A young Luther Watts has a fascination with carnival geeks. When he loses his teeth while at a geek show and has them replaced with a pair of sharp metallic dentures, he acquires a liking for human blood. He begins murdering people by biting their heads off, but is captured and placed in prison.

After being in prison for over twenty years, Luther is paroled and released. He begins roaming around his hometown, killing people by eating off their heads. Luther invades a farm, where he holds a mother and her daughter captive. Eventually, he is shot dead by the mother while inside the farm's chicken coop.

==Cast==
- Edward Terry as The Freak
- Joan Roth as Hilary
- Stacy Haiduk as Beth
- Thomas Mills as Rob
- Jerry Clarke as Trooper
- Tom Brittingham as Geek
- Carlton Williams as Little Luther

==Production==
Luther the Geek was filmed in Tampico, Illinois and Sterling, Illinois.

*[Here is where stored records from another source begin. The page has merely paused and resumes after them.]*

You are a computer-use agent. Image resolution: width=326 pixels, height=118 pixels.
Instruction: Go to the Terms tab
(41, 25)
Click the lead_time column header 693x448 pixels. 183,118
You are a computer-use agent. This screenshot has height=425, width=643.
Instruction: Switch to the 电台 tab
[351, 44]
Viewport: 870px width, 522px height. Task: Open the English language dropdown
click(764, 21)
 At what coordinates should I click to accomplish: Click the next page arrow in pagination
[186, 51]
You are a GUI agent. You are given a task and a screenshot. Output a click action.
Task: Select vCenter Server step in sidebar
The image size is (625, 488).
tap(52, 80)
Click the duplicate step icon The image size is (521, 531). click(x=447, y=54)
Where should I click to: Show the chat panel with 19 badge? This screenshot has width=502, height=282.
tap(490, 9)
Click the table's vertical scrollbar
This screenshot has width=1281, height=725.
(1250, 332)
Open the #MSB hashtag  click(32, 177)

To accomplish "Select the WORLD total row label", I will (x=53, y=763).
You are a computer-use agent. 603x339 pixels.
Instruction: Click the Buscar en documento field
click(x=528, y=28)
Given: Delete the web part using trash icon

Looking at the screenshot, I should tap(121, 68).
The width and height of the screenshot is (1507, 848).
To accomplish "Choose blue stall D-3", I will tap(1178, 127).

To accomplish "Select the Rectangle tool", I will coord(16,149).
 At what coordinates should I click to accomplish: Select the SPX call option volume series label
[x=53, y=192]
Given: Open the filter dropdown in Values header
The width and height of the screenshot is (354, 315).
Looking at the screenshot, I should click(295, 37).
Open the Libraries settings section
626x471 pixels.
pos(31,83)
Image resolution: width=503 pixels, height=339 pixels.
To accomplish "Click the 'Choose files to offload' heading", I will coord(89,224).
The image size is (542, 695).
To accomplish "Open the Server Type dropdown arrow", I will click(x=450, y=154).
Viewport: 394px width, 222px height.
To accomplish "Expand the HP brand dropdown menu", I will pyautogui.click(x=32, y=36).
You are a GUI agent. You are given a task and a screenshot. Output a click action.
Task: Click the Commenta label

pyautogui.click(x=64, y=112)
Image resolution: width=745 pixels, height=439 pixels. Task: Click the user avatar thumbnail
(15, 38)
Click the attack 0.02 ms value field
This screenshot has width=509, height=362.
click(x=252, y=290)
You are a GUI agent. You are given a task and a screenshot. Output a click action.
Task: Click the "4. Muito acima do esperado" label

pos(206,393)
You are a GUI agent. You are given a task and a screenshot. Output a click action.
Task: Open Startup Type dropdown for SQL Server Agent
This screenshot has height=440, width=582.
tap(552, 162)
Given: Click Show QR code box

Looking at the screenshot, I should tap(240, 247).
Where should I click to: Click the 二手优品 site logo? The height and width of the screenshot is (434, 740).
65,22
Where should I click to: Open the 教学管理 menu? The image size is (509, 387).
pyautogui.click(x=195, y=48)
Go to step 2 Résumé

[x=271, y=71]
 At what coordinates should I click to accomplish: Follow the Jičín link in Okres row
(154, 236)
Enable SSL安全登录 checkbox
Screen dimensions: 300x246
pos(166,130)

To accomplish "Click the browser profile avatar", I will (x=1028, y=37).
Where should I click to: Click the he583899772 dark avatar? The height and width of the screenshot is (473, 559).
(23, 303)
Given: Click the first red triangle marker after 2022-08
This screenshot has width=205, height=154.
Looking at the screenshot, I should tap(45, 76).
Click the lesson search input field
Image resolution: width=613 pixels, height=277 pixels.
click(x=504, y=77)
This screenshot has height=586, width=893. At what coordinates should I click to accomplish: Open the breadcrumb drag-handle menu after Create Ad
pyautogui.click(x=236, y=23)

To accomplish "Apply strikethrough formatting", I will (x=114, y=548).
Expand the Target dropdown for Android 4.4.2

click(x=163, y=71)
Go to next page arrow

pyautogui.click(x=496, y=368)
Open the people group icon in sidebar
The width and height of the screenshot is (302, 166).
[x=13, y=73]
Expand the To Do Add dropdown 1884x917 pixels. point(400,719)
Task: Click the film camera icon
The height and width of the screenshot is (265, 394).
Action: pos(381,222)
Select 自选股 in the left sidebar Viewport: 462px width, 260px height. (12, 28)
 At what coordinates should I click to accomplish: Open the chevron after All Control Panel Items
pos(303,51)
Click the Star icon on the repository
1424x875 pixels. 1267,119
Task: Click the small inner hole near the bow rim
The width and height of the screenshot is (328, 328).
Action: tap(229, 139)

Edward Terry, who portrayed Luther, only stood in height and weighed 160 lb, so cameras were strategically placed to give the illusion that Luther was larger than Terry was. In addition, the elderly woman that Luther murders outside of the grocery store was, in actuality, a young woman in a wig and makeup. However, Luther the Geeks makeup artist requested to not be credited on the film.

==Release==

===Home media===
Luther the Geek was released on DVD by Troma Entertainment, as a special Director's Cut on February 22, 2005. It was later released on DVD and Blu-ray by Vinegar Syndrome on January 19, 2016.

Though the film was sold and resold to numerous entities, the actors were never paid their Screen Actors Guild residuals for this film. Indeed, it still airs on streaming services without honoring payments decades overdue to the union cast.

==Critical reception==

Luther the Geek received mostly negative reviews from critics.

Richard Sopko of HorrorNews.net stated that the film was "aimed at only those looking to view the complete Troma repertoire", calling it "a strange mix of sadism and comedy with a low budget and little talent". VideoHound's Cult Flicks & Trash Pics called the film "[a] pointless, sadistic, stupid horror sleaze".
Dennis Schwartz of Ozus' World Movie Reviews rated the film a grade C, calling it "a thoroughly awful film that just might have an appeal to those who find the freak (Edward Terry) intriguing and don't care about the sloppy plot, terrible acting, or of how dumb it is even for the usual exploitation film.".

The film was not without its supporters.
In his book Slimetime: A Guide to Sleazy, Mindless Movies, Steven Puchalski praised Luther the Geek, saying: "Good title. Good film. And it managed to avoid being your basic slasherama with its wonderful title character."
It was later included in Adam Lukeman's 101 Best Horror Movies You've Never Seen.